А через неделю выписали и меня. Вместе со справкой о ранении мне выдали нашивку – отличительный знак о ранении. Цвет – темно-красный, свидетельствовал о легком ранении. При тяжелом ранении выдавали знак золотистого цвета. Это было третье мое ранение…
Глава 7
Перекинув полупустой вещмешок через плечо, я вышел на шоссе, ведущее из города в Брест, – ловить попутку. На выезде из города, на КПП, милиционеры останавливали машины. Там я и подсел в кузов «ЗИС-5».
Был уже конец октября, я же был в гимнастерке.
Крытый брезентом кузов был весь в дырах от осколков, местами прожжен, и дуло через все отверстия изрядно. Да и трясло немилосердно.
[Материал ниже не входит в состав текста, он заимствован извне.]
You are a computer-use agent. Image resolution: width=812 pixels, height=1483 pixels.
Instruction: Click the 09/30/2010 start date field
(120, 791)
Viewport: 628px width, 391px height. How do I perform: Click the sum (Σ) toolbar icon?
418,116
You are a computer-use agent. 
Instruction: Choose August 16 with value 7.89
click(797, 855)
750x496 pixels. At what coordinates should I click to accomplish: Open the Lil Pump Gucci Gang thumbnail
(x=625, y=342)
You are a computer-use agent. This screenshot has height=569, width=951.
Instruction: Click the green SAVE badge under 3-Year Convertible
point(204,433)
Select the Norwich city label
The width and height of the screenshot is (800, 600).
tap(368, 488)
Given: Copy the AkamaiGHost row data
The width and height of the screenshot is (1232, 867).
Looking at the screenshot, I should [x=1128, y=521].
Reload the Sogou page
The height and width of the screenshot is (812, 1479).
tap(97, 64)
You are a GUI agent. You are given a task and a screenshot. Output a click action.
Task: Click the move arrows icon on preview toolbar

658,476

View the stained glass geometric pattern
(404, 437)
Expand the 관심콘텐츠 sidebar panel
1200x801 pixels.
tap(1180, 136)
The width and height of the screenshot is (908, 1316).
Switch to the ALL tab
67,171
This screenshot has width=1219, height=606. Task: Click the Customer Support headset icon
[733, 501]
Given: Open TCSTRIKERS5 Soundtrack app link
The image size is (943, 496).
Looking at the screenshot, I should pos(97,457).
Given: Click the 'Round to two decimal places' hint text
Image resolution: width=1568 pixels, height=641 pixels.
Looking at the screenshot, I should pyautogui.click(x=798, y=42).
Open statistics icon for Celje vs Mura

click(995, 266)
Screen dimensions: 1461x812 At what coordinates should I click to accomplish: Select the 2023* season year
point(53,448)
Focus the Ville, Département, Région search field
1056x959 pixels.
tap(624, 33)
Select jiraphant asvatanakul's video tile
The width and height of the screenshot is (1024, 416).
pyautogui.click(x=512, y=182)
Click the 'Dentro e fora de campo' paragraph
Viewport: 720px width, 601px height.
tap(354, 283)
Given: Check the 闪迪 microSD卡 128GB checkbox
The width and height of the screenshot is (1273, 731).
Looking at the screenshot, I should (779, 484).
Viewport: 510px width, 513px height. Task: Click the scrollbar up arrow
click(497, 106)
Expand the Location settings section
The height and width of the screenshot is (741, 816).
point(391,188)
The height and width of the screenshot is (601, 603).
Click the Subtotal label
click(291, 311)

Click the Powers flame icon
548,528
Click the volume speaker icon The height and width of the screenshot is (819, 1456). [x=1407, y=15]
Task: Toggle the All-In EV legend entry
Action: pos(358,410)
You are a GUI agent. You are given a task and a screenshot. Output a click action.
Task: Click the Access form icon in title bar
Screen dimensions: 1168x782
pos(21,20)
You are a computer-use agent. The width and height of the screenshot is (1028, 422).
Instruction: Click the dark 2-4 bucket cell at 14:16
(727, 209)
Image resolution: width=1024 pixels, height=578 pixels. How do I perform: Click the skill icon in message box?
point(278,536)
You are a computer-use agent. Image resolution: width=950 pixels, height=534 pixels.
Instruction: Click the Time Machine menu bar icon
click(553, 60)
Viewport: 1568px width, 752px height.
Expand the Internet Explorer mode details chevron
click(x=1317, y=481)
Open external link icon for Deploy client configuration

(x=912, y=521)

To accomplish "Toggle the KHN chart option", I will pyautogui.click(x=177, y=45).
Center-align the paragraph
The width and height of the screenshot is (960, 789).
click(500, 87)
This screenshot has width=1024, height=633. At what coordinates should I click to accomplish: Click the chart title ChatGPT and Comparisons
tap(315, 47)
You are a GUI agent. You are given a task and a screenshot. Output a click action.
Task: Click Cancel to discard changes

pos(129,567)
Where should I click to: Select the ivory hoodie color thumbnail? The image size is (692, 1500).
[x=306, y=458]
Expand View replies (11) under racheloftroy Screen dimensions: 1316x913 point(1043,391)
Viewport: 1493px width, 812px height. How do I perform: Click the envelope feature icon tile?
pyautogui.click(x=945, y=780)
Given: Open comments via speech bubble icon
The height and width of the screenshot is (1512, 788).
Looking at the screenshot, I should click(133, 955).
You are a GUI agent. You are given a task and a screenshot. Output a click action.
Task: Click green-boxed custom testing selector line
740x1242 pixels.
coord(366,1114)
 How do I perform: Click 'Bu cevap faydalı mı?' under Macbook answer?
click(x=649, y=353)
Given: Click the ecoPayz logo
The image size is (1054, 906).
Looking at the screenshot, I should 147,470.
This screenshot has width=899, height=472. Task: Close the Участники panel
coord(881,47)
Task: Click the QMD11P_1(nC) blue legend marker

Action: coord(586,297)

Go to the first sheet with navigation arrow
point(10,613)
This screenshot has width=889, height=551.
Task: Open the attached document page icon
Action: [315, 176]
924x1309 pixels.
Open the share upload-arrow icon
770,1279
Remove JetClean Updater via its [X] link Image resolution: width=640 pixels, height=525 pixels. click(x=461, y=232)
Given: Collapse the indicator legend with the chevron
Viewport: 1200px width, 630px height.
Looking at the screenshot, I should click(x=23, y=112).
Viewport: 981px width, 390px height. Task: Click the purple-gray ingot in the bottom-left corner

Часа через полтора мы приехали в Брест. Я поблагодарил водителя, направился к мосту через Буг – мне ведь дальше добираться. Карты у меня с собой не было, и где находится этот польский городишко Константинув, я представлял смутно.
Отвернувшись под ветер, я закурил. Рядом со мной остановилась машина.
– Эй, капитан, садись – подбросим.
В кузове американского «Студебеккера» сидели молодые солдаты, из кабины, приоткрыв дверцу, призывно махал рукой лейтенант.
Я залез в кабину, благо здесь хватало места троим.
– Вот спасибо! Мне в Константинув.
– Нам дальше, как раз через него проезжать будем. В свою часть добираемся?
– Да, я из госпиталя.
Лейтенант посмотрел уважительно.
– Танкист? – Это он по петличкам моим определил.
– Вторая танковая армия, – немного слукавил я, вспомнив о реакции раненых в госпитале на упоминание о СМЕРШе. Наш СМЕРШ ведь и в самом деле Вторую танковую армию оперативным прикрытием обеспечивал – ее тылы.
– Так и мы со Второй танковой, – обрадовался лейтенант, – шестьдесят шестая танковая бригада, двенадцатый танковый корпус – не слыхал?
– Нет.
– Ну да, армия большая.
Добирались мы долго, дорога была запружена техникой. Шли колоннами машины с пехотой, сбоку от дороги двигались самоходки. Это не 41-й год, когда все больше пешком добирались, походными колоннами, да пушки на конной тяге были. И дороги в Польше были значительно лучше наших – разбомбленных, раздавленных гусеницами наших и немецких
танков. Проезжали чистенькие, почти не разрушенные села, и вспоминались разрушенные села Беларуси с обвалившимися стенами изб и торчащими печными трубами.
К вечеру добрались до Константинува. Я пожелал лейтенанту удачи и спрыгнул с подножки.
Передо мной – длинная улица из аккуратных домиков с красными черепичными крышами. Где искать отдел? У местных не спросишь – языка не знаю.
Увидев военного, я направился к нему. Повезло, что он знал, где отдел. Идти, петляя по улицам, пришлось недолго. Вот и здание, где разместился наш отдел.
Когда я шел по коридору, знакомые сослуживцы жали руки и радостно хлопали по плечу – с возвращением! А уж как Сучков обрадовался! Обычно сдержанный и немногословный, он даже обнял, потом усадил на стул.
– Ну – рассказывай.
– Выписан по выздоровлению, вот справка из госпиталя – годен к строевой без ограничений, – бодро отрапортовал я полковнику.
– Здоров, значит. Вот и отлично! Даю пару дней: почитаешь сводки, войдешь в курс дела – где, что, как. Обстановка быстро меняется – чуть ли не ежедневно, а тебя три недели не было. Пополнение получили, сейчас с новыми подчиненными познакомлю.